Quand Jésus déclare qu’ « aujourd'hui cette écriture est accomplie pour vous qui l’entendez » (Lc 4, 21) Jésus invite ses auditeurs à percevoir les signes qui l’annoncent. Comment peut-il annoncer que le temps prédit par Isaïe est arrivé ?

La colère de l’assistance, évidemment, éclate. Branle-bas de combat dans la synagogue. Les auditeurs chassent Jésus hors de la ville et décident de le précipiter du haut d’une colline. Mais lui, passant au milieu d’eux (imperturbable ?) continua son chemin (Lc 4, 30). Tous ces gens voulaient faire subir à Jésus le sort réservé aux faux prophètes selon les sentences annoncées dans le Deutéronome (Dt 17). Jésus semble reporter l’heure de la passion qui n’est pas encore venue.

À la synagogue de Capharnaüm Jésus se confronte avec un individu dépossédé de lui-même par une force maléfique. Celle-ci reconnaît soudain l'envoyé divin et se rebiffe. Mais elle est sommée de quitter le malade. La sortie du démon, spectaculaire, provoque l'effroi des badauds. La scène se déroule dans la maison de Simon Pierre (Mt 8, 14). La parole de Jésus guérit.

Peu après Jésus donne l'ordre à ses amis de jeter les filets dans les eaux profondes du Lac. Surprenant après une nuit d’efforts infructueuse (Lc 5, 4-5). Mais Pierre a confiance. En les remontant les filets se déchirent (Lc 5, 6-7).

La symbolique fait éclater le réalisme du récit : l'efficacité de la parole de Jésus atteint là encore un résultat inimaginable, de sorte qu’un homme  en vint à appeler Jésus « Seigneur » (Lc 5, 8), un titre qui s'applique autant à Dieu qu’au Messie. Simon Pierre le premier reconnait en Jésus l’icône de Dieu. Et le pêcheur de poisson deviendra pêcheur d’hommes.

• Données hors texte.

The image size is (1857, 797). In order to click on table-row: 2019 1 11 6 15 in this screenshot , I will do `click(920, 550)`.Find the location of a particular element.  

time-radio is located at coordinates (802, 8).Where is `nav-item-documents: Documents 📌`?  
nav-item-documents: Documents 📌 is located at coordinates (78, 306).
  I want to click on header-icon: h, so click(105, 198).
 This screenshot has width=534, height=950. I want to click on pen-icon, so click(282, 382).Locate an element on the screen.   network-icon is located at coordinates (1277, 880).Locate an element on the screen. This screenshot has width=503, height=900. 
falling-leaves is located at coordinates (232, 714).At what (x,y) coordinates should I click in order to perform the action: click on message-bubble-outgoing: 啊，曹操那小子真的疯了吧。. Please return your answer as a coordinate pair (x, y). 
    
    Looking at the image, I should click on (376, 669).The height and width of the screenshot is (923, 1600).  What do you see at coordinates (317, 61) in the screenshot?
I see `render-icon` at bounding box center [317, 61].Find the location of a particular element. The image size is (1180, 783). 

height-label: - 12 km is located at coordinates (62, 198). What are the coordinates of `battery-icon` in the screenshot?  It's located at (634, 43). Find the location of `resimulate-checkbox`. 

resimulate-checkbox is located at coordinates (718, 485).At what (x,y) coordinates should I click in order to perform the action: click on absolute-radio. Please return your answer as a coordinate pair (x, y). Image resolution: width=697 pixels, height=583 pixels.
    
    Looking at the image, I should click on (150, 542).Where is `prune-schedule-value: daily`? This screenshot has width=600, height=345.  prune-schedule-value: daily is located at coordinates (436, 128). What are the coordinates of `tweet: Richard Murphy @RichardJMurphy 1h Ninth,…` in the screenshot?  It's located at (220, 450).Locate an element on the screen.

Toujours au chapitre 5 de son Évangile Luc nous fait part d’une rencontre entre Jésus et un lépreux. On sait qu'un lépreux n'est pas reconnu guéri par le groupe social avant que le prêtre l’ait vérifié et confirmé. Jésus ne s’oppose pas à la coutume, qui a force de règle.

Deux controverses éclatent ensuite à propos du sabbat. La première vise les disciples qui, traversant un champ de blé, n’hésitent pas à grappiller des épis. Ce geste semble innocent. Sauf le jour du sabbat. Aux pharisiens qui condamnent cette infraction, Jésus répond en citant un précédent biblique : David et ses compagnons ont mangé des pains consacrés pourtant réservés aux prêtres. Jésus justifie la transgression par le besoin, la faim. Lorsque la vie est en jeu la règle du repos doit plier.

Le second incident est plus grave. Jésus guérit un homme dont la main est paralysée. Encore un jour de sabbat ! Les pharisiens l’accusent, on s’en serait douté, de transgresser la loi le jour du repos sabbatique. Jésus tranche : le besoin de sauver une vie est une urgence qui ne tolère aucune hésitation ; c'est l'amour qui fait loi et non la loi qui détermine si et quand il faut avoir de la compassion.